Kejati Minta Ketua BRA Tersangka Korupsi Bantuan Korban Konflik Dicekal

Kejati Minta Ketua BRA Tersangka Korupsi Bantuan Korban Konflik Dicekal

Banda Aceh, LINews – Penyidik Kejati Aceh telah memeriksa Ketua Badan Reintegrasi Aceh (BRA) berinisial SH yang ditetapkan sebagai tersangka dugaan korupsi bantuan korban konflik. SH dan dua tersangka lainnya akan dicegah ke luar negeri.

Pemeriksaan keenam tersangka dalam kasus itu dilakukan penyidik di Kejati Aceh, Selasa (24/7) pagi hingga sore. Keenam orang yang ditetapkan sebagai tersangka adalah SH, MHD selaku KPA pengadaan budidaya ikan kakap dan pakan rucah, ZF selaku koordinator atau penghubung ketua BRA, M merupakan PPATK, ZM selaku peminjam perusahaan untuk pelaksanaan pengadaan budidaya ikan kakap dan pakan rucah, dan HM koordinator atau penghubung rekanan penyedia.

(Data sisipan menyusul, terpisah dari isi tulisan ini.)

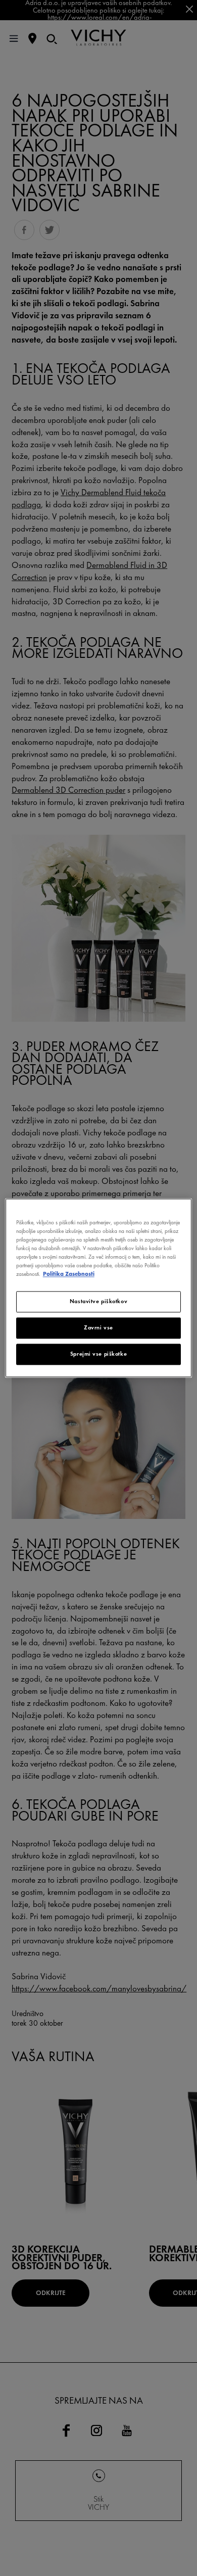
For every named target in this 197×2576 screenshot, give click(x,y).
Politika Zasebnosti (68, 1274)
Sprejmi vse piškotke (98, 1354)
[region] (98, 1287)
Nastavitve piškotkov (98, 1301)
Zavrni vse (98, 1327)
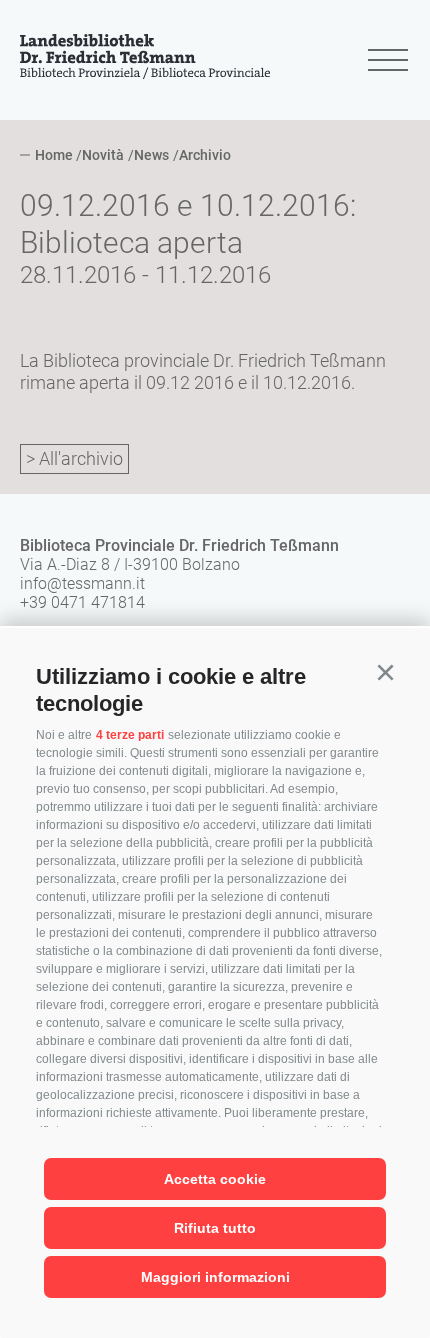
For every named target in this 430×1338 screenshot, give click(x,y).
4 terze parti (130, 735)
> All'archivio (74, 458)
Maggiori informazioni (215, 1277)
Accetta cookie (215, 1179)
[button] (385, 673)
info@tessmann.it (82, 583)
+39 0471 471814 (82, 602)
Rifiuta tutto (215, 1228)
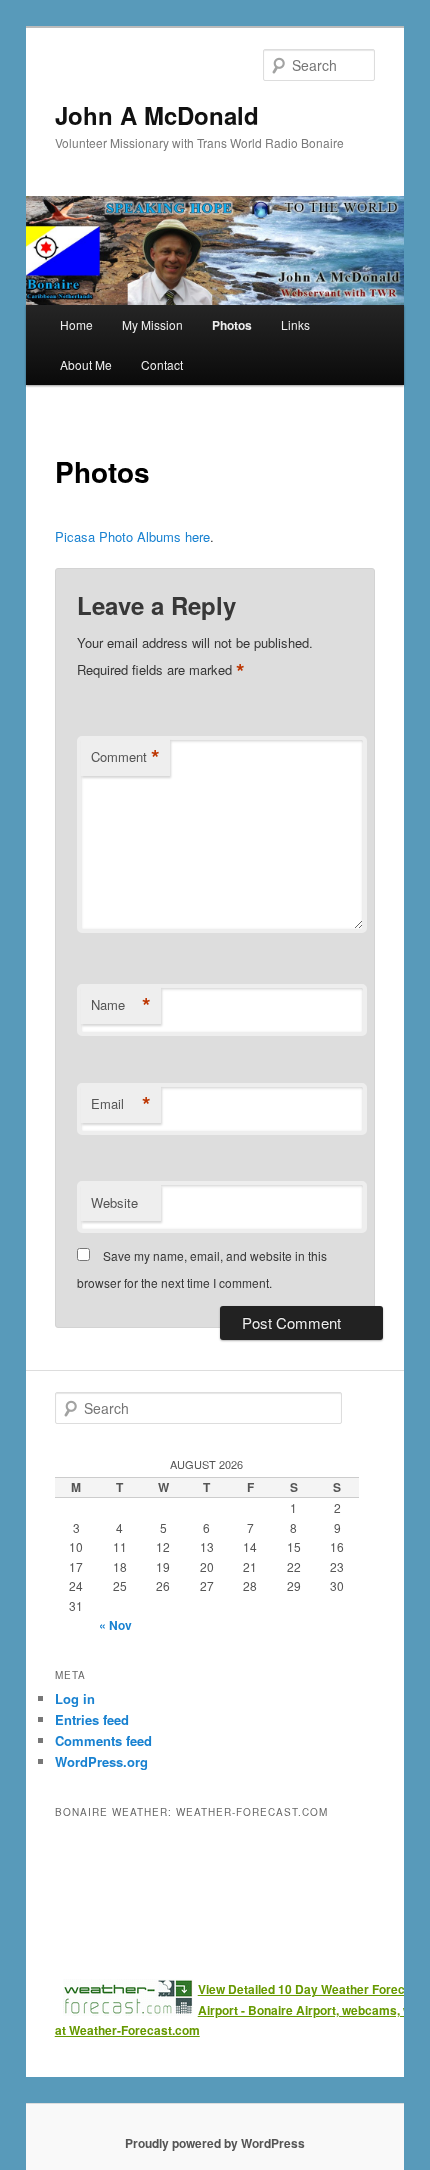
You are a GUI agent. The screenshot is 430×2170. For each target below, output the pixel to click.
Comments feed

“Para tersangka diperiksa selama kurang lebih enam jam dimulai sekira pukul 09.30 WIB dengan didampingi oleh penasihat hukumnya masing-masing, di mana dalam pemeriksaan diselingi dengan istirahat, makan dan salat hingga selesai sekira pukul 18.00 WI,” kata Plh Kasi Penkum Kejati Aceh Ali Rasab Lubis dalam keterangannya, Rabu (24/7/2024).

Menurutnya, SH diperiksa dengan 41 pertanyaan sementara tersangka lain bervariasi antara 19 hingga 39 pertanyaan. Usai pemeriksaan, penyidik akan memohon pencekalan terhadap tersangka.

“Terhadap hasil dari perolehan pemeriksaan para tersangka dimaksud guna mempercepat proses penanganan perkaranya agar dapat diajukan kepada penuntut umum, yang dalam kesempatan ini terhadap tersangka SH, tersangka ZF, dan tersangka ZM telah dimohonkan tindakan pencegahan berpergian ke luar negeri, serta akan diikuti prosesnya kepada tersangka Mhd, M, dan HM,” ujar Ali.

Sebelumnya, penyidik Kejati Aceh menetapkan ketua Badan Reintegrasi Aceh (BRA) berinisial SH sebagai tersangka dugaan korupsi bantuan korban konflik dengan pagu anggaran Rp 15,7 miliar. SH menjadi tersangka bersama lima orang lainnya.

Ali mengatakan, anggaran bantuan pengadaan budidaya ikan kakap dan pakan rucah untuk masyarakat korban konflik di Aceh Timur bersumber dari APBA Perubahan tahun 2023 dengan total pagi Rp 15,7 miliar. Berdasarkan hasil penyelidikan, sembilan kelompok yang disebut sebagai penerima manfaat ternyata tidak menerima bantuan tersebut.

Mereka juga disebut tidak menandantangani berita acara serah terima sehingga tidak sesuai dengan ketentuan. BRA disebut telah membayarkan 100 persen namun korban konflik tidak pernah mendapatkannya.

Berdasarkan hasil perhitungan kerugian negara oleh auditor dengan perhitungan kerugian total, kata Ali, kasus itu merugikan negara Rp 15,3 miliar. Angka itu diketahui berdasarkan nilai pencairan yang masuk ke rekening masing-masing perusahaan yaitu sembilan paket pekerjaan setelah dikurangi potongan infak-PPh Pasal 22.

“Karena terhadap hasil pekerjaan sama sekali tidak diterima penerima manfaat,” jelas Ali.